You have a user who successfully log in from a machine in Cybercafe, Hacker H able to sniff the network and get the sessionID of the user, Can H use the sessionId and act as the user from another machine?

Can H enter http://folder/(session id)/CreditCardInformation.aspx to know the credit card number of the user?

Answer 1

Yes.

If the hacker gets your session id, he can do whatever you can do on that website.

To prevent this, the authentication form and all subsequent pages are always served over https. Among other things, https eliminates (or atleast reduces) man in the middle attacks.

Answer 2

Well that depends on a lot of things.

Basically, YES, if you know a URL, you can see what is behind. The hacker will be able to do whatever he wants once he/she has the session id.

A cookie based session id can also be intercepted by the hacker if he/she has access to the http flow.

Nevertheless there are a few additional securities that can be put in place. For example :

• (session id) should be valid only for a short period
• (session id) can be valid only for a specific IP (the IP that created the session)
• (session id) can be valid only for a certain user-agent / flash version / .. signature
• (session id) can be changed for each new page view, deprecating the previous session_id

When handling credit card information,

1. Always use https. It is more secure because the datas are encrypted between at least the browser and the first https proxy on the route to the server
2. The case when you would need to manipulate credit card information yourself are rare. Websites handling credit card by themselves nowadays are more and more forced to respect the PCI/DSS rules which can be quite a burden. You should probably get a contract with a banking solution where the credit card will be submited on their web pages, or use paypal for instance.
3. Never keep credit card information in your database unless you have the necessary security solutions in place, with a regular external audit.

The following link may give you further insights on session id best practices.

I hope this will help you Jerome WAGNER

Answer 3

In a word, Yes, for the reasons described by other posters.

Of course, if you use an unencrypted HTTP connection to pass Credit Card Information he'll be able to sniff that credit card info directly no matter what session info you enter. You need to implement ssl/https no matter what session method you use.

Answer 4

I am a bit concerned that no one has listed these 2 attacks:

1) Session Fixation A hacker vists your web site and gets one of these session urls. He then sends out many spoofed emails to probable users to make them appear as though they are coming from your site. The email is asking the to login and they are given a session url by the attacker. Then, the attacker checks the session url periodically to see if someone has authenticated. If they have, then the attack succeeded and the hacker just stole an account. A fix to this issue is to store the user's ip address in a session variable upon creation and check it for each request. If you are only passing the session id via Cookie then an attacker cannot set the cookie value on another browser for a domain he doesn't control, thus this attack cannot be carried out.

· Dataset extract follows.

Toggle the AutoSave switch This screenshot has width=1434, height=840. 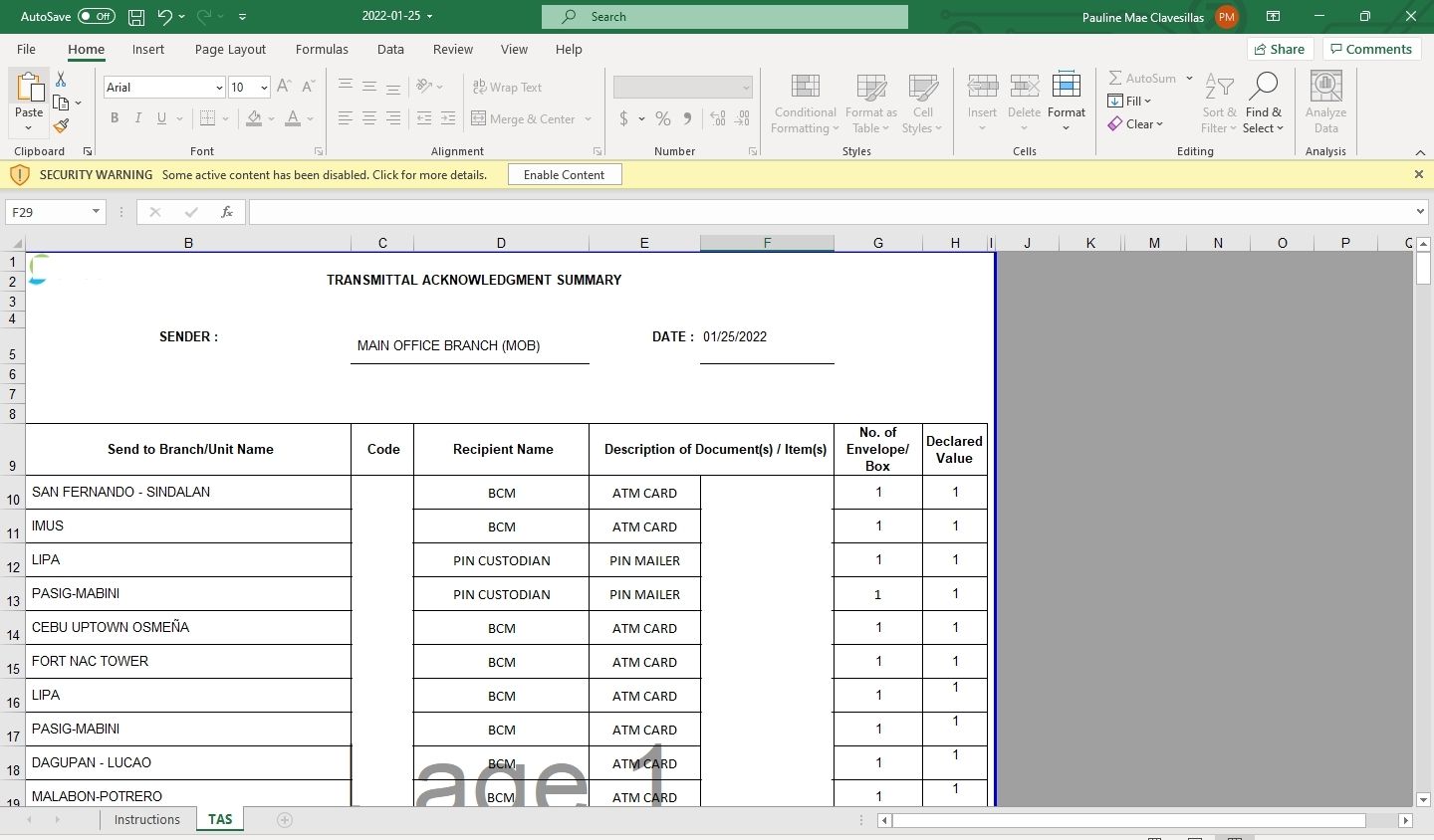point(96,17)
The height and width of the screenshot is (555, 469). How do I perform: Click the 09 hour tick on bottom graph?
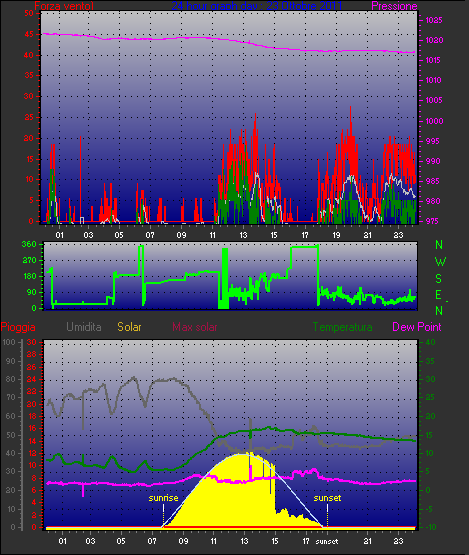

2) A Printer: Sometimes people print a a page from a website. Ever look at the very bottom of a page printed from a website? Well, usually the URL of the page is there. If you where to print out a page, and then give it to someone it is as if you just wrote down your username/password and gave it to them.

Avoid session urls at all costs.

Use SSL for the entire session. If you don't then you will leak the session id (this is true if you are using a cookie!). This use of ssl is a clear requirement of A3 "Broken Authentication and Session management" OWASP top 10 for 2010.